═════ Text segment ═════
Dementia-friendly environments: Toilets and bathrooms

The bathroom

The bathroom can present a number of challenges for a person with dementia, given they are likely to have problems with their memory or working out what things are. A number of design features can help. For example, contrasting colours will assist a person with dementia to use bathroom facilities. Toilet seats, handrails and towels should all be easy to identify. This means that they should be easy to see and look like the item they are supposed to be. Even something as simple as providing a bar of soap (which should be a different colour from the sink it sits on) can prompt a person to wash their hands when they might forget otherwise.

There are general design suggestions that are worth implementing to make bathrooms and toilets safer.

General improvements

While it’s vital to consider an individual's needs, there are general design suggestions that are worth implementing to make bathrooms and toilets safer.

Always provide handrails, bath seats and non-slip bath mats. Make sure that these are in contrasting colours so that people can see them, even if their eyesight is poor. Make sure that the thermostat for hot water is not set too high, in order to help prevent scalding. The person with dementia may forget to check that water is at a safe temperature.

Use a special bath plug that allows the water to drain away if the bath gets too full. Although flood detectors are available, by the time there is a flood, this situation is already dangerous, with a risk of slipping.

Promoting a pleasant experience

Bathrooms should be furnished and decorated to promote a pleasant experience. Avoid a sterile hospital-like appearance that is pale and where it is hard to see things. People with dementia must be able to see what they need to use, because they may not remember easily (see the Lighting feature in this section). Use open shelving to display toothpaste, brushes, shampoo and so on.

A person could find mirrors disturbing in this and other settings as they may not recognise the person in the mirror as themselves. Cover or remove mirrors if necessary (see the Bedrooms feature in this section).

Baths

Bathing should be a comfortable experience and design can help facilitate this. The water must not be too hot or too deep. A person may prefer to use bubble bath or to have soap in clear water.

Taps should be of traditional appearance (separate hot and cold taps), simple to operate, with clear indications of hot and cold water. This allows the person with dementia to control the situation themselves.

Assistive technology can help avoid the bath being too hot (see the Assistive technology feature in this section), although you have to be careful not to create a noisy alarm that is hard to understand. People can trip over bath mats and some may be anxious about approaching the bath if they are not sure what it is they are about to step on. Non-slip mats, preferably blending with the bath colour, will reduce the risk of slipping in a wet area. However, if you can replace the whole floor with a non-slip surface, you may reduce the need for mats.
═════
What to do -
Extend the text on dementia-friendly toilets and bathrooms, picking up right after its last sentence. The listing that comes next has nothing to do with the text on dementia-friendly bathrooms.
═════ Recorded data ═════
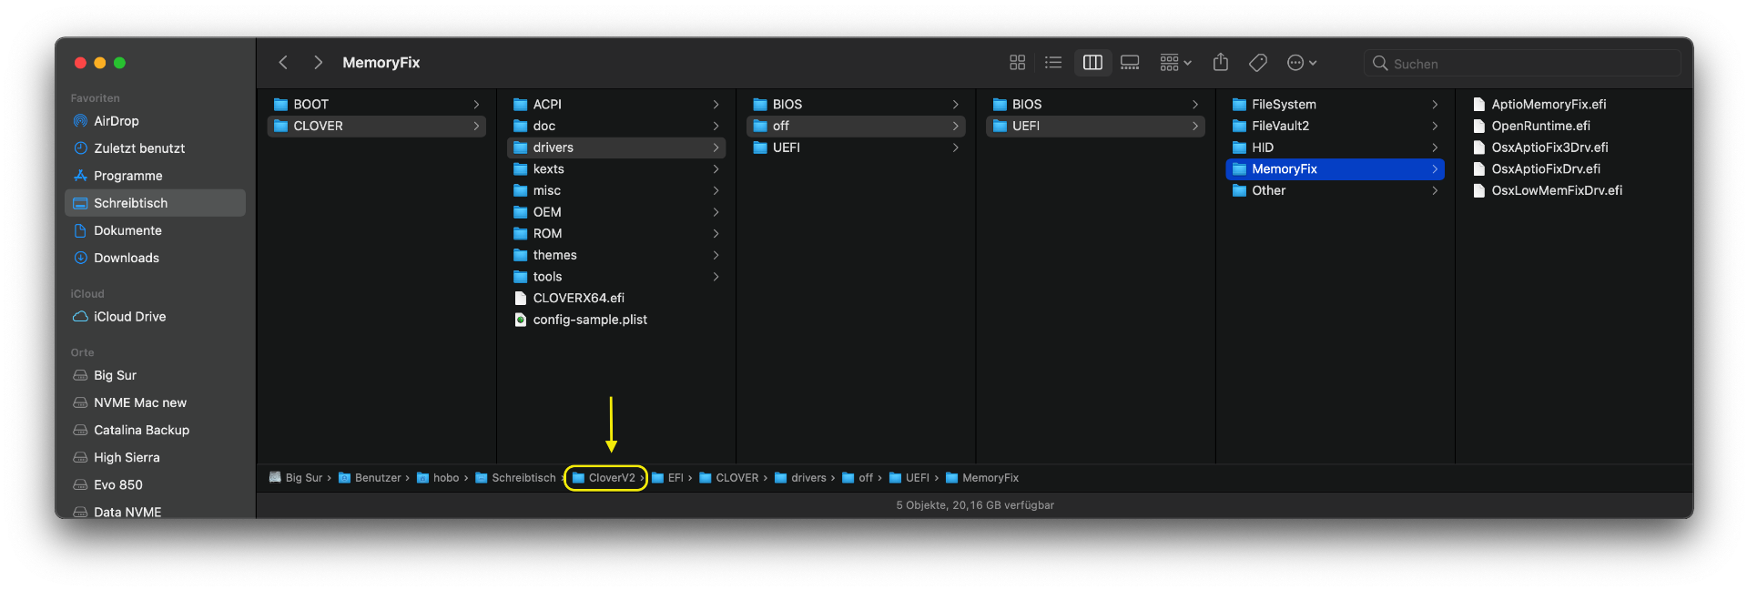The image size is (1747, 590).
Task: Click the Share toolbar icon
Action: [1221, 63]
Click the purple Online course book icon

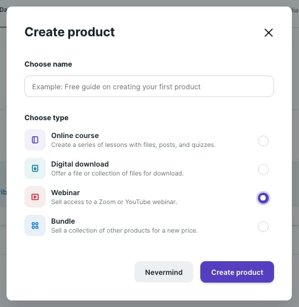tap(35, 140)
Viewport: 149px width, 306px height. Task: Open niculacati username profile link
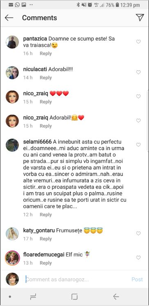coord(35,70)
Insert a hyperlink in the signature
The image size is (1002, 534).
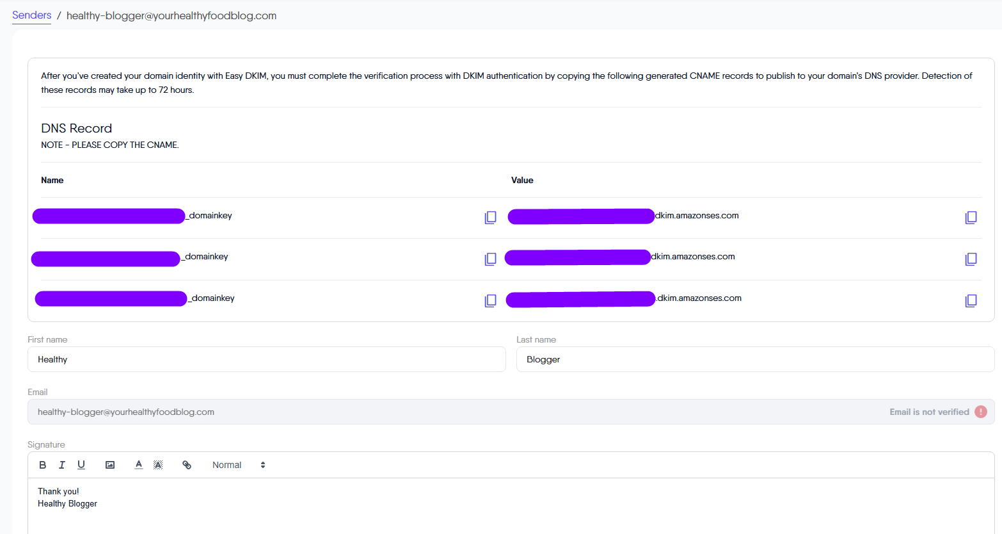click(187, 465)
═════
Expected output -
Showers

Showers should be level to access and have controls that are easy to use. If the shower door and panels are made of glass, any reflections could cause distress or confusion to a person with dementia. You could overcome this by placing a towel or towels over the shower door. If you have a shower curtain, make it a contrasting colour with everything else in the bathroom. Avoid a jazzy pattern as this could be confusing and distracting.

Wash basins

Soap holders and toothbrush holders could be of contrasting colours to the wash basin. If not, use different-coloured soaps or face flannels to provide the contrast. Some care settings don’t allow the use of sink plugs, in order to prevent flooding. This is unnecessary because you can now buy an inexpensive sink plug which will automatically empty the sink if it gets too full.

Toilets

Toilets must be easy to find. Hang door signs at the right height for an older person and make them visible from as many viewpoints as possible. Seats should be of a contrasting colour to the pan. Some people think that colouring the toilet water can also aid recognition, which might help if the person is peering into the pan before using it. Of course, bright light in the toilet would help people see what is what, but make sure your lighting does not create glare (see the Lighting feature in this section).

Cisterns should be traditional in appearance: push-button designs are relatively new in the UK and an older person with dementia may search around for a lever flush. You can put simple 'push to flush' signs on concealed cisterns. Toilet roll holders, or toilet paper, should be a different colour from the walls and easy to reach. Some toilet paper dispensers are easier to use than others, so pick a simple one.

En-suite bathrooms

These should have low-level lighting overnight to improve visibility without disturbing sleep or a mechanism such as a movement sensor which automatically switches the light on when the person gets out of bed (see the Assistive technology feature in this section). The toilet should be visible from the bedhead position. The reason for this is that you want the person to be able to move between the bed and the toilet as they wish during the night without having to ask for help or being distracted, for as long as they are able to do this. It is more dignified to be able to look after your own needs and this can be made as safe as possible with the right design.